Tuesday, April 10, 2012

Customary Measurement: Weight Edition

We started our month long unit on measurement today. It's one of my 'lesser favorite' topics that we cover in the 4th grade curriculum. I can understand students needing to have a concept of an inch vs. a yard, an ounce vs. a pound, etc... I can NOT understand a 4th grade student needing to be able to convert grams to ounces (unless we plan on them all being future drug dealers?), pints to milliliters, and other RIDICULOUSness they have to learn. Thankfully, it's mostly just memorization and not a lot of processing, so it can be a relatively easy topic (a LOT better than fractions, that's for sure!), but it's still not super fun. Until today...
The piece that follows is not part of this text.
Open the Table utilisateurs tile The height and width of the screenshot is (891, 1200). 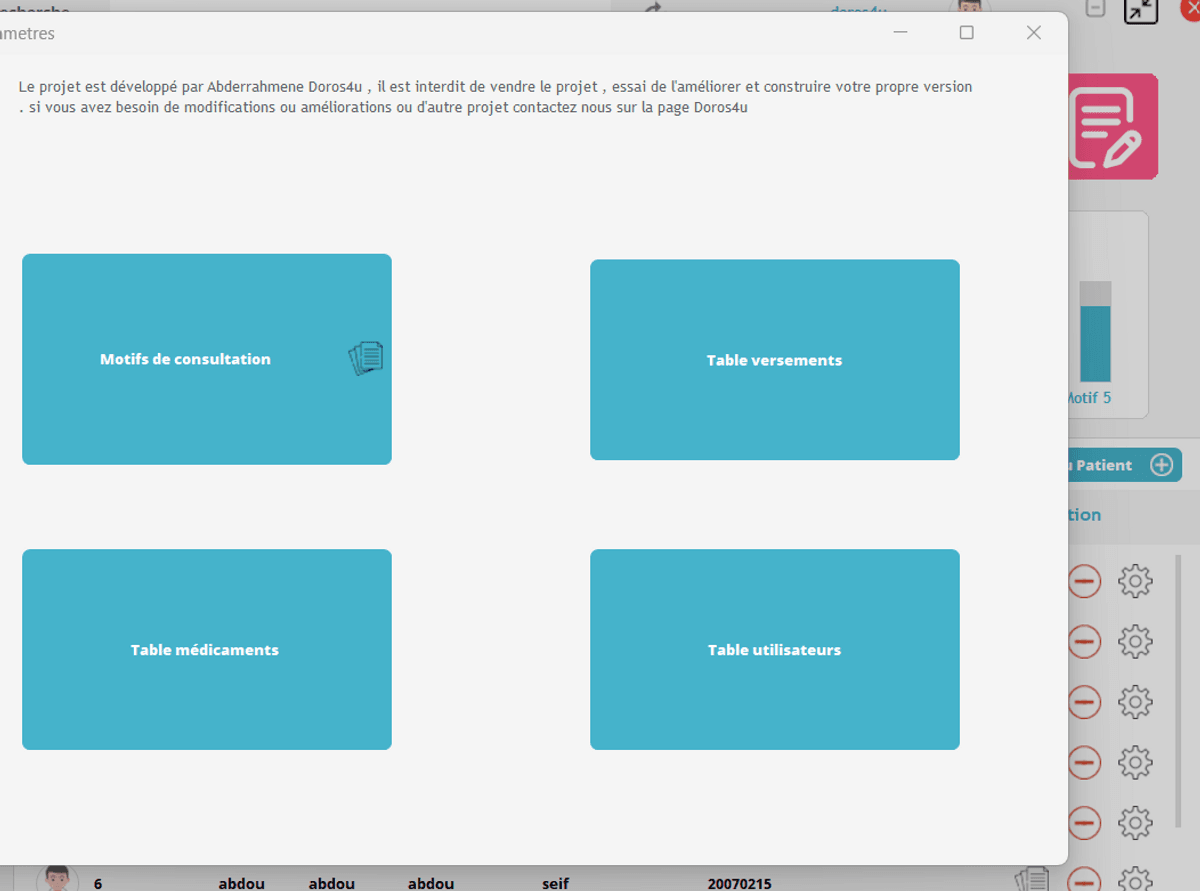(x=774, y=650)
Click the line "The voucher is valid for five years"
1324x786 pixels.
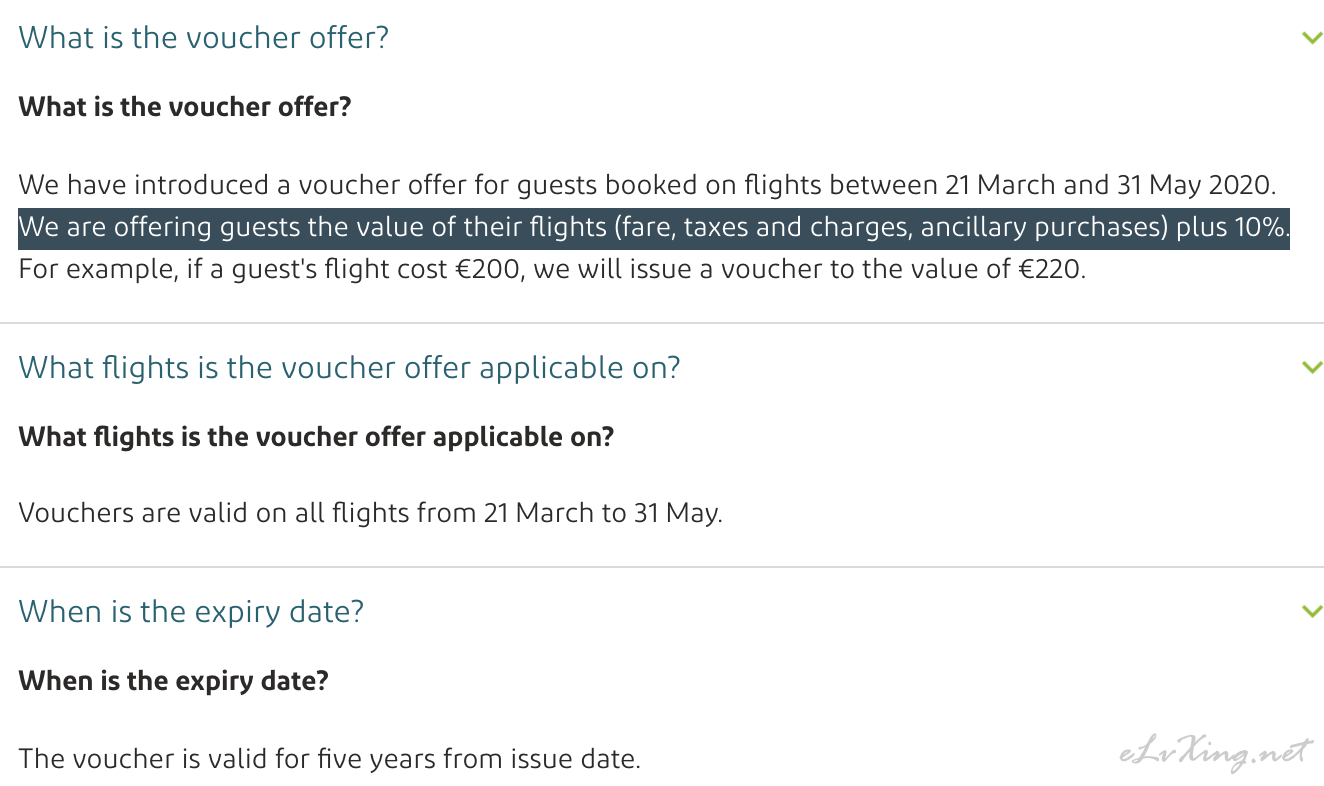click(329, 758)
Day one of the unit we did Customary Weight measurements (ounces, pounds, and tons). I spent a few minutes explaining and providing examples of each of the different weights. A key weighs about an ounce. 5 quarters weighs about an ounce. A peach weighs about 7 ounces. A water bottle weighs about a pound. A loaf of bread weighs about a pound. A stuffed panda bear weighs about a pound. A giraffe weighs about a ton. A car weighs about a ton. (I know you're all SO jealous of my job right now....!) And then it was their turn. I had them take 30 seconds to talk to their neighbor and find or think of something to represent each of the weight measurements. When the timer went off, we went around and started sharing. It was all going well until one of my beloved little tykes held up a pencil and said, "This is about an ounce." Then she held up a textbook and said, "This is about a pound." Then, she said, "Ms. Wacek, come over here. You weigh about a ton." Looks like I'll be going to the gym double time from now on! I DID just get done explaining that dump trucks and elephants are measured in tons, didn't I??